/ Articles / North Lakeland Discovery Center receives Battelle NEON STEM Grant

North Lakeland Discovery Center receives Battelle NEON STEM Grant

February 14, 2020

North Lakeland Discovery Center was one of the recipients of a grant from Battelle to fund student research using the open data generated by the National Ecological Observatory Network (NEON).
NEON, a continental-scale ecological observation facility sponsored by the National Science Foundation and managed and operated by Battelle since 2016, collects long-term ecological data from across the United States to better understand how ecosystems are changing. The open-access comprehensive data, spatial extent and remote sensing technology provided through the NEON program is enabling a large and diverse user community to tackle important questions at scales not accessible to previous generations of ecologists.
“These grants are indicative of the high importance we place on STEM education and the value of NEON data,” Battelle chief scientist Michael Kuhlman said. “Now that NEON is fully operational, we are focused not only on enabling the world’s ecological research community to use it, but also helping the next generation.”
In offering the grants, Battelle received ideas from schools, observatories and other organizations about how students could learn key science, technology, engineering and math (STEM) concepts by working with the data generated by NEON. Five projects were selected through a national competitive request for proposals.

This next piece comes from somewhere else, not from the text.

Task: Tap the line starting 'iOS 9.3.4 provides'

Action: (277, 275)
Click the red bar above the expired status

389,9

“We are so excited about the funding awarded to North Lakeland Discovery Center for our environmental education programming!” NLDC naturalist Annie McDonnell said. “At a time when bird populations have been declining and mammal habitats are threatened, encouraging K-12 students to use NEON data to learn more about the Northwoods environment is crucial.”

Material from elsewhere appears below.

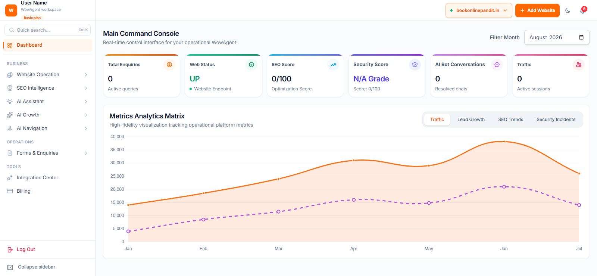
Task: Click the Jun data point on orange line
Action: (x=504, y=142)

The grant will fund environmental education programming at North Lakeland Discovery Center in Manitowish Waters. The proposed project will incorporate NEON’s data from regional studies on terrestrial nesting bird populations and small mammal populations into the Discovery Center’s existing K-12 education programs. The objective is to improve data literacy, encourage critical thinking and use of the scientific method, increase students’ awareness and understanding of wildlife ecology, and inspire students to make connections between their lives and the natural world.